Ante esos dos detalles, el lector no tendrá la menor dificultad en constatar que nuestra intelligentsia universitaria, como el inglés del chiste, muerto y resucitado en forma aparente de caca de vaca, realmente no ha cambiado nada.
Tanto en el cónclave como en las doctrinas del profesor Castel, la única novedad, si es que llega a serlo, es de orden retórica y semántica: después de casi dos siglos de combate a la diversidad anárquica del mercado y de apología del dirigismo entrópico cuya versión soviética George Orwell describió tan bien en 1984, la intelectualidad izquierdista ha descubierto que el viejo discurso uniformista ha perdido todo atractivo mercadológico y ha decidido recurrir al más desesperado y psicótico de los métodos: invertir completa y ostensiblemente el significado de todas las palabras. A partir de ahora, la libertad de mercado es la que uniformiza, mientras que el control estatal de todo se trasforma, mágicamente, en el proveedor de la diversidad.
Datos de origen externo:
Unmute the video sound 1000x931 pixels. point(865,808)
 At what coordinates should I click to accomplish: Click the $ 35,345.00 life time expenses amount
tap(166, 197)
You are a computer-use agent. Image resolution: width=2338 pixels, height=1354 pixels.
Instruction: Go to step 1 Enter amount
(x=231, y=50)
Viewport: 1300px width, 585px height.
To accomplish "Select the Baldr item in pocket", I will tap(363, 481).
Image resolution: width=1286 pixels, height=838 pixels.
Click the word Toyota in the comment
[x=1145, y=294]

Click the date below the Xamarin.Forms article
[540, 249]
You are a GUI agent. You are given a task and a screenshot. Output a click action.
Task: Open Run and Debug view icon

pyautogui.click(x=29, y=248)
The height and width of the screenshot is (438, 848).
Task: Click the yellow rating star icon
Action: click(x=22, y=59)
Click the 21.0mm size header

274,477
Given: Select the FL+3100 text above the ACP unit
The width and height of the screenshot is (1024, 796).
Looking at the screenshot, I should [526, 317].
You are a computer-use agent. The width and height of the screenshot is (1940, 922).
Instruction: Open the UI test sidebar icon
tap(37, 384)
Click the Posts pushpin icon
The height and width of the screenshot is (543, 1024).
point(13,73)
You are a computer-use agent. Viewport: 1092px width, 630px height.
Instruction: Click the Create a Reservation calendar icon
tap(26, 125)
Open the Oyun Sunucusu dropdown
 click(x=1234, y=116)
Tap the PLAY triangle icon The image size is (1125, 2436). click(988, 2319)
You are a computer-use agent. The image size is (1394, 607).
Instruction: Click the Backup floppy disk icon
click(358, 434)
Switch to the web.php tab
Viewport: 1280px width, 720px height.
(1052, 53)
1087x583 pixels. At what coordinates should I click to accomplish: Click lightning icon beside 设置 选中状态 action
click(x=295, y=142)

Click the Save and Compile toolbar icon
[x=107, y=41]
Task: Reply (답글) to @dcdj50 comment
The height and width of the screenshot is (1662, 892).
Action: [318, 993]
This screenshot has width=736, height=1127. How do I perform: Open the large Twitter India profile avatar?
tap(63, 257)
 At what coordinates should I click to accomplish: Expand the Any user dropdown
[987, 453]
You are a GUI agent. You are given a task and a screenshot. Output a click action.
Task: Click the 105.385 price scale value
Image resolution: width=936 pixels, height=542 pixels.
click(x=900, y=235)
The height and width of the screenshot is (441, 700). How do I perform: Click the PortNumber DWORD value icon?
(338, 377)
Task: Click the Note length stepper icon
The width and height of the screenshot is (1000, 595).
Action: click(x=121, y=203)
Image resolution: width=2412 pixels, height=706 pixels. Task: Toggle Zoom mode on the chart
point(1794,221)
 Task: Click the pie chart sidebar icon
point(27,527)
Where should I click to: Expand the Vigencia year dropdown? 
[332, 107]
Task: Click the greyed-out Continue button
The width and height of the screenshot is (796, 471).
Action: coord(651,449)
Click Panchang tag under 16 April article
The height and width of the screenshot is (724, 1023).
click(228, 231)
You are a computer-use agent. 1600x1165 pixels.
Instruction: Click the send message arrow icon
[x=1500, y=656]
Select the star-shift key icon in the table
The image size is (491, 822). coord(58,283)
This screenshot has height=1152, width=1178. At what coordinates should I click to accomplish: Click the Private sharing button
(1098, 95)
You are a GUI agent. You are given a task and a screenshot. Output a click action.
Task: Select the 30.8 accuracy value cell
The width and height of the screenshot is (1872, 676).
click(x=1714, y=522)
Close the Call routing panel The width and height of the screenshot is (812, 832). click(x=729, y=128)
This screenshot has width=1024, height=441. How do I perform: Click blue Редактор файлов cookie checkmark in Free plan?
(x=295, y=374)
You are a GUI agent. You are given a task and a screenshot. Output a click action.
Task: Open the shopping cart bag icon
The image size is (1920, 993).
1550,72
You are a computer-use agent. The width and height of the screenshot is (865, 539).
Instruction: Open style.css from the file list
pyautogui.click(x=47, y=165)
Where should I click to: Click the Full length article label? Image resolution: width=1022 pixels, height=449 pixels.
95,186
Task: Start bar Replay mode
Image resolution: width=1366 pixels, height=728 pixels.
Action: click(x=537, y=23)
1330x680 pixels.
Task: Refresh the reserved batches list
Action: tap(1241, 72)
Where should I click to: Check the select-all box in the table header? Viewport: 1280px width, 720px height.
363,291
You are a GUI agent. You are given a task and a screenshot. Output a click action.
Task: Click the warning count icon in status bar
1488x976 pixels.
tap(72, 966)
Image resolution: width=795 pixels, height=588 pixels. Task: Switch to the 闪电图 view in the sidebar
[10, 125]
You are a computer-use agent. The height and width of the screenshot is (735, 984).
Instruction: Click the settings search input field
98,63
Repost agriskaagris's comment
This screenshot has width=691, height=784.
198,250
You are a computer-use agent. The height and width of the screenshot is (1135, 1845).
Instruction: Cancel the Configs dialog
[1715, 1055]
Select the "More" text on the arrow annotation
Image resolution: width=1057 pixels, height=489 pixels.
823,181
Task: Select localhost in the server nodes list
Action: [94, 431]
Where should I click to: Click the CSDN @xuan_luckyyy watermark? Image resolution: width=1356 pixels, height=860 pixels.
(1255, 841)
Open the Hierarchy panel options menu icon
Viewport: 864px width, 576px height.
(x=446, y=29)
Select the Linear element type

El truco de ilusionismo verbal no llega a funcionar muy bien sólo porque, al final, la maravillosa diversidad, cansada de representar a la fuerza el papel de su contrario, acaba confesando que no es más que "cohesión", "solidaridad" y "control", cosas que todo el mundo sabe perfectamente lo que son, aunque, en la experiencia histórica del socialismo, hayan asumido formas realmente diversas, que van desde el espionaje electrónico de la vida privada hasta el fusilamiento en masa en las plazas públicas.
Pero el mensaje alucinógeno, para ser creído aunque sólo sea por algunos minutos, requiere una situación también alucinógena: la elite parlante que detenta el poder sobre el universo cultural denuncia que el universo cultural está bajo el poder de una elite parlante – y, para la noble finalidad de expulsarla, reivindica más poder. Si la representación montada de ese modo parece superar por unos instantes los limites de una impostura meramente humana, tampoco en eso hay algo substancialmente nuevo: en 1872 Fiódor N. Dostoievski ponía ya a su libro sobre la mentalidad de la intelligentsia izquierdista el título de Los Demonios.